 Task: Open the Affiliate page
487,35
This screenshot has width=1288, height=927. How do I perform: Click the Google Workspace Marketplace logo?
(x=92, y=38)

==

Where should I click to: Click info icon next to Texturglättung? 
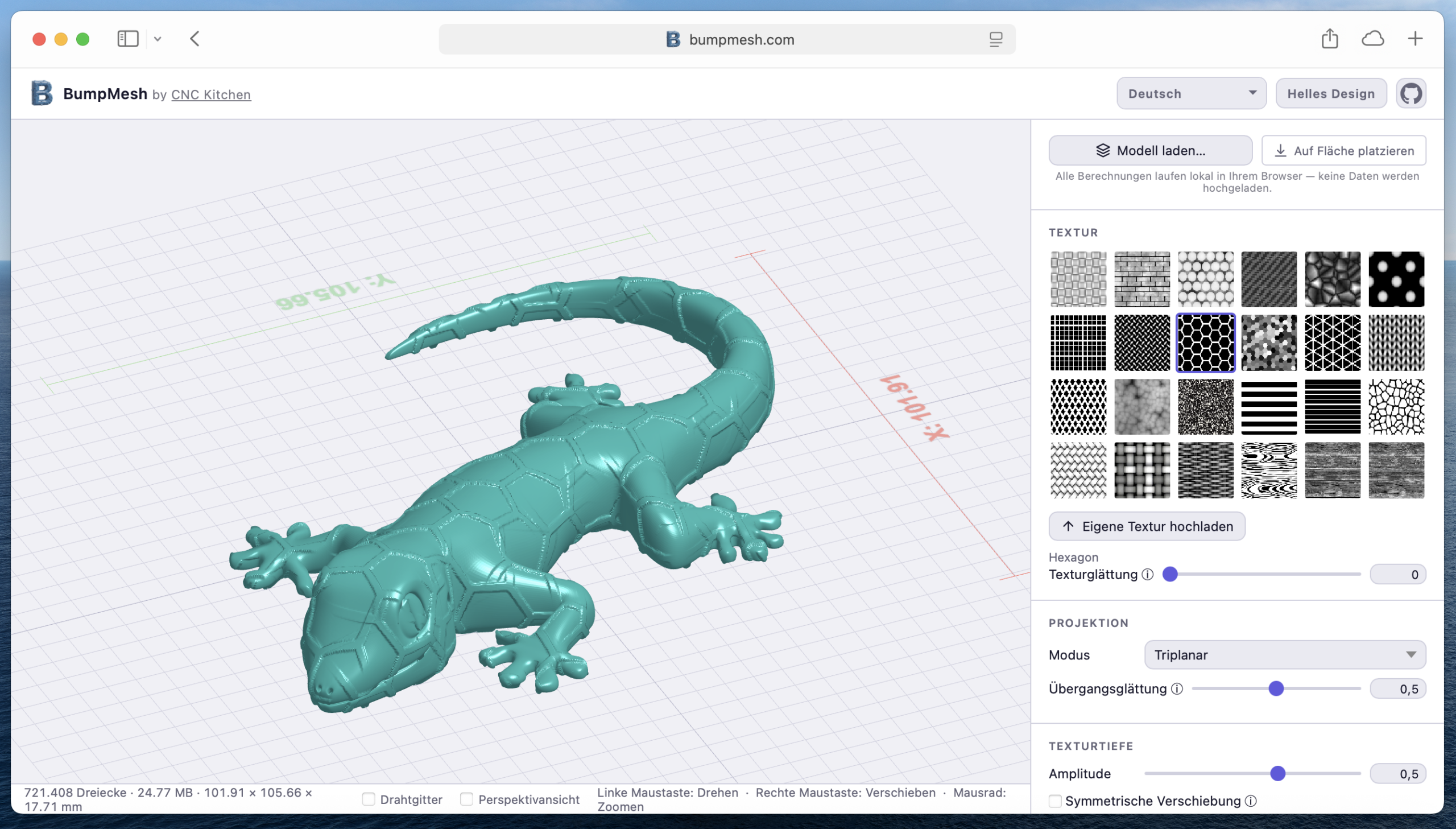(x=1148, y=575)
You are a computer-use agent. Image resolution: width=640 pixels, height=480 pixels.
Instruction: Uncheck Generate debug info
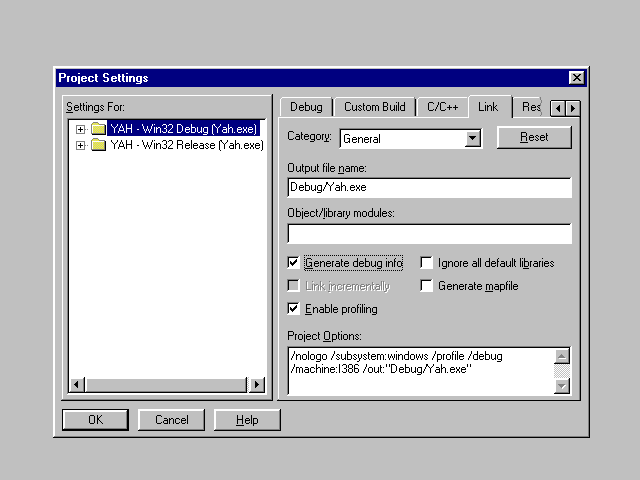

--

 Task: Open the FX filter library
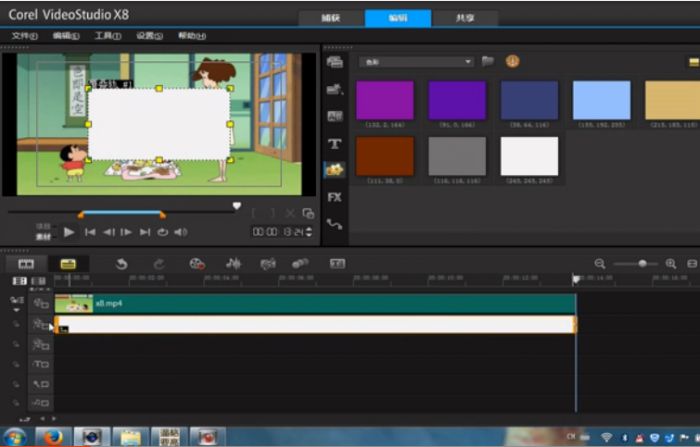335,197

Directions:
Please extract every line of the listing above that contains the string "Click".

Answer to this exercise:
This screenshot has width=1288, height=927. How do I perform: Click the Google Workspace Marketplace logo?
Where should I click to: Click info icon next to Texturglättung? 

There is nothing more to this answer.